Start of The input

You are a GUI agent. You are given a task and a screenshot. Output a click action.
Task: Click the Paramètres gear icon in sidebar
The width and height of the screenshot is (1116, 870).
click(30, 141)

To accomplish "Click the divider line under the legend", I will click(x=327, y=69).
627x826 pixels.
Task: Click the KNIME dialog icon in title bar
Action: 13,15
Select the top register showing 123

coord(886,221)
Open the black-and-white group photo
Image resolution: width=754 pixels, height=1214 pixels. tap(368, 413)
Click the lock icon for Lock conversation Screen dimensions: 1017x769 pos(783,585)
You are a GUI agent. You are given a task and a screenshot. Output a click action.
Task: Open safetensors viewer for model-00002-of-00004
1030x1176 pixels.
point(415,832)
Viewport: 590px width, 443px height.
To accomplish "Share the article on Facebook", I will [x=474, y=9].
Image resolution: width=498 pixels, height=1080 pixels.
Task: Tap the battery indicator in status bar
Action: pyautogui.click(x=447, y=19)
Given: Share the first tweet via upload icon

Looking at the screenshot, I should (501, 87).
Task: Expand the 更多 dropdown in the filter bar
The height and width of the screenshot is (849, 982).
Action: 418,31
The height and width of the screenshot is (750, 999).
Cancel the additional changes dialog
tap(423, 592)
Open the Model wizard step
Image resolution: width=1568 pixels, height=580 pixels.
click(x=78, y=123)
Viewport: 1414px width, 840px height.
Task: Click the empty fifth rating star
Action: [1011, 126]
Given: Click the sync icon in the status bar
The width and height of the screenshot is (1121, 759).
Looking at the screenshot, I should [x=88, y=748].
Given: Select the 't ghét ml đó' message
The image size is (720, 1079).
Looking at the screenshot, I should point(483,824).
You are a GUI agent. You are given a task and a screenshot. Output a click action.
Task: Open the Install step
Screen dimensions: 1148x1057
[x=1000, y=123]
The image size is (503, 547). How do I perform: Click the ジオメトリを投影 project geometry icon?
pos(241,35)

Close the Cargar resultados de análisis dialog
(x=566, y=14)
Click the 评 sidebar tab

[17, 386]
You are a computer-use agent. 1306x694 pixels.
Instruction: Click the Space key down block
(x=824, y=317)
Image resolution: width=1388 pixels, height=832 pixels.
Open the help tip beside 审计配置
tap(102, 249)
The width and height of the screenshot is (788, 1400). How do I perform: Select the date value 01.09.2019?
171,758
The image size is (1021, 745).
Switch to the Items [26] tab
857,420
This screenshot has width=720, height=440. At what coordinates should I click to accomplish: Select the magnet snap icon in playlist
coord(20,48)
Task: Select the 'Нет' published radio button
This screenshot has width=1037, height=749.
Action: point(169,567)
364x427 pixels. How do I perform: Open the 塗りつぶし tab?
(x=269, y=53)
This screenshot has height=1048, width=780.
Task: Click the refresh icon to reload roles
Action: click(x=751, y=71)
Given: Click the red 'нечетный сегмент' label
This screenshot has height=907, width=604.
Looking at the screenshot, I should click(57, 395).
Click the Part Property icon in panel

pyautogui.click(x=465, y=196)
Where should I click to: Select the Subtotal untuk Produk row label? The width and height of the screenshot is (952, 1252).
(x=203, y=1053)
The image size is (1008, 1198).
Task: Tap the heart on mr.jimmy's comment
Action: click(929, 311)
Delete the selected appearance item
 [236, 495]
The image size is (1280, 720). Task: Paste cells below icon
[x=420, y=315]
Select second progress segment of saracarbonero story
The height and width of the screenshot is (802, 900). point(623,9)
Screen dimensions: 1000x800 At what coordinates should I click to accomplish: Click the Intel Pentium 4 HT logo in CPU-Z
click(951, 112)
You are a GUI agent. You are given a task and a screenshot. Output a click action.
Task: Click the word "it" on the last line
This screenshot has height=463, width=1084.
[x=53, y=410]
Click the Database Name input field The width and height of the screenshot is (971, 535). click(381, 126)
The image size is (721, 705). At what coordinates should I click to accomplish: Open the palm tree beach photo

End of The input

=== Task to carry out ===
An exact copy of all the records is the expected answer.

=== Task output ===
You are a GUI agent. You are given a task and a screenshot. Output a click action.
Task: Click the Paramètres gear icon in sidebar
The width and height of the screenshot is (1116, 870).
click(30, 141)

To accomplish "Click the divider line under the legend", I will click(x=327, y=69).
627x826 pixels.
Task: Click the KNIME dialog icon in title bar
Action: 13,15
Select the top register showing 123

coord(886,221)
Open the black-and-white group photo
Image resolution: width=754 pixels, height=1214 pixels. tap(368, 413)
Click the lock icon for Lock conversation Screen dimensions: 1017x769 pos(783,585)
You are a GUI agent. You are given a task and a screenshot. Output a click action.
Task: Open safetensors viewer for model-00002-of-00004
1030x1176 pixels.
point(415,832)
Viewport: 590px width, 443px height.
To accomplish "Share the article on Facebook", I will [x=474, y=9].
Image resolution: width=498 pixels, height=1080 pixels.
Task: Tap the battery indicator in status bar
Action: pyautogui.click(x=447, y=19)
Given: Share the first tweet via upload icon

Looking at the screenshot, I should (501, 87).
Task: Expand the 更多 dropdown in the filter bar
The height and width of the screenshot is (849, 982).
Action: 418,31
The height and width of the screenshot is (750, 999).
Cancel the additional changes dialog
tap(423, 592)
Open the Model wizard step
Image resolution: width=1568 pixels, height=580 pixels.
click(x=78, y=123)
Viewport: 1414px width, 840px height.
Task: Click the empty fifth rating star
Action: [1011, 126]
Given: Click the sync icon in the status bar
The width and height of the screenshot is (1121, 759).
Looking at the screenshot, I should [x=88, y=748].
Given: Select the 't ghét ml đó' message
The image size is (720, 1079).
Looking at the screenshot, I should point(483,824).
You are a GUI agent. You are given a task and a screenshot. Output a click action.
Task: Open the Install step
Screen dimensions: 1148x1057
[x=1000, y=123]
The image size is (503, 547). How do I perform: Click the ジオメトリを投影 project geometry icon?
pos(241,35)

Close the Cargar resultados de análisis dialog
(x=566, y=14)
Click the 评 sidebar tab

[17, 386]
You are a computer-use agent. 1306x694 pixels.
Instruction: Click the Space key down block
(x=824, y=317)
Image resolution: width=1388 pixels, height=832 pixels.
Open the help tip beside 审计配置
tap(102, 249)
The width and height of the screenshot is (788, 1400). How do I perform: Select the date value 01.09.2019?
171,758
The image size is (1021, 745).
Switch to the Items [26] tab
857,420
This screenshot has width=720, height=440. At what coordinates should I click to accomplish: Select the magnet snap icon in playlist
coord(20,48)
Task: Select the 'Нет' published radio button
This screenshot has width=1037, height=749.
Action: point(169,567)
364x427 pixels. How do I perform: Open the 塗りつぶし tab?
(x=269, y=53)
This screenshot has height=1048, width=780.
Task: Click the refresh icon to reload roles
Action: click(x=751, y=71)
Given: Click the red 'нечетный сегмент' label
This screenshot has height=907, width=604.
Looking at the screenshot, I should click(57, 395).
Click the Part Property icon in panel

pyautogui.click(x=465, y=196)
Where should I click to: Select the Subtotal untuk Produk row label? The width and height of the screenshot is (952, 1252).
(x=203, y=1053)
The image size is (1008, 1198).
Task: Tap the heart on mr.jimmy's comment
Action: click(929, 311)
Delete the selected appearance item
 [236, 495]
The image size is (1280, 720). Task: Paste cells below icon
[x=420, y=315]
Select second progress segment of saracarbonero story
The height and width of the screenshot is (802, 900). point(623,9)
Screen dimensions: 1000x800 At what coordinates should I click to accomplish: Click the Intel Pentium 4 HT logo in CPU-Z
click(951, 112)
You are a GUI agent. You are given a task and a screenshot. Output a click action.
Task: Click the word "it" on the last line
This screenshot has height=463, width=1084.
[x=53, y=410]
Click the Database Name input field The width and height of the screenshot is (971, 535). click(381, 126)
The image size is (721, 705). At what coordinates should I click to accomplish: Open the palm tree beach photo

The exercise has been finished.